Ok, let's get started.

### Getting set up

In this lesson we'll work with the northwind database, which is a sample ecommerce database.

Let's start by connecting to the database.

In [2]:
import sqlite3
conn = sqlite3.connect('Northwind_small.sqlite')
cursor = conn.cursor()

And then can see the various tables with the following.

In [3]:
cursor.execute("SELECT name FROM sqlite_master WHERE type='table';")
cursor.fetchall()

[('Employee',),
 ('Category',),
 ('Customer',),
 ('Shipper',),
 ('Supplier',),
 ('Order',),
 ('Product',),
 ('OrderDetail',),
 ('CustomerCustomerDemo',),
 ('CustomerDemographic',),
 ('Region',),
 ('Territory',),
 ('EmployeeTerritory',)]

Now we'll only use a subset of the above tables -- focusing on the `Product`, `Supplier` and `Category` table.  Ok, so let's take a look at those tables.

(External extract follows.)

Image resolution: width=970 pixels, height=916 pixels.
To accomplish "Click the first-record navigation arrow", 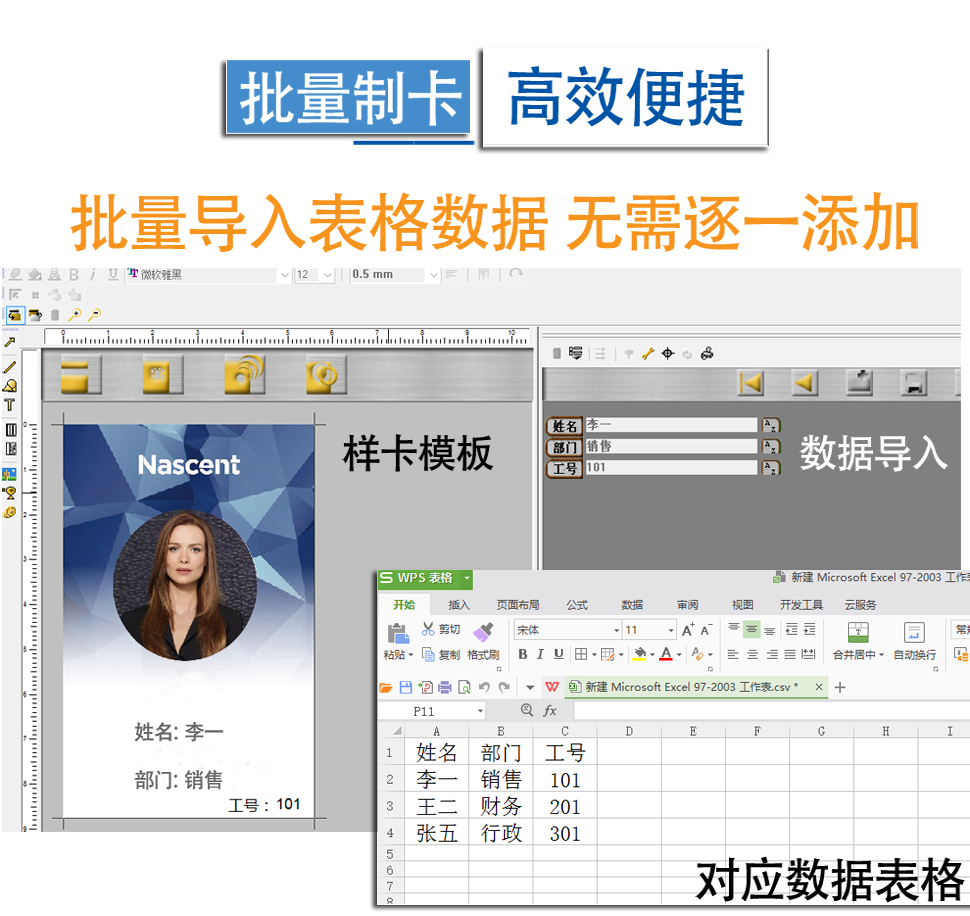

> Select the first two rows from the `Product` table, the `Supplier` table, and the `Category` table to get a sense of the data.

In [5]:
import pandas as pd
query = "SELECT * FROM product LIMIT 2;" # view first two records from the Product table
pd.read_sql(query, conn)

Unnamed: 0,Id,ProductName,SupplierId,CategoryId,QuantityPerUnit,UnitPrice,UnitsInStock,UnitsOnOrder,ReorderLevel,Discontinued
0,1,Chai,1,1,10 boxes x 20 bags,18,39,0,10,0
1,2,Chang,1,1,24 - 12 oz bottles,19,17,40,25,0


In [8]:

query = "" # view first two records from the Supplier table
pd.read_sql(, conn)

Unnamed: 0,Id,CompanyName,ContactName,ContactTitle,Address,City,Region,PostalCode,Country,Phone,Fax,HomePage
0,1,Exotic Liquids,Charlotte Cooper,Purchasing Manager,49 Gilbert St.,London,British Isles,EC1 4SD,UK,(171) 555-2222,,
1,2,New Orleans Cajun Delights,Shelley Burke,Order Administrator,P.O. Box 78934,New Orleans,North America,70117,USA,(100) 555-4822,,#CAJUN.HTM#


In [26]:
query = "" # view first two records from the Category table
pd.read_sql(query, conn)

Unnamed: 0,Id,CategoryName,Description
0,1,Beverages,"Soft drinks, coffees, teas, beers, and ales"
1,2,Condiments,"Sweet and savory sauces, relishes, spreads, an..."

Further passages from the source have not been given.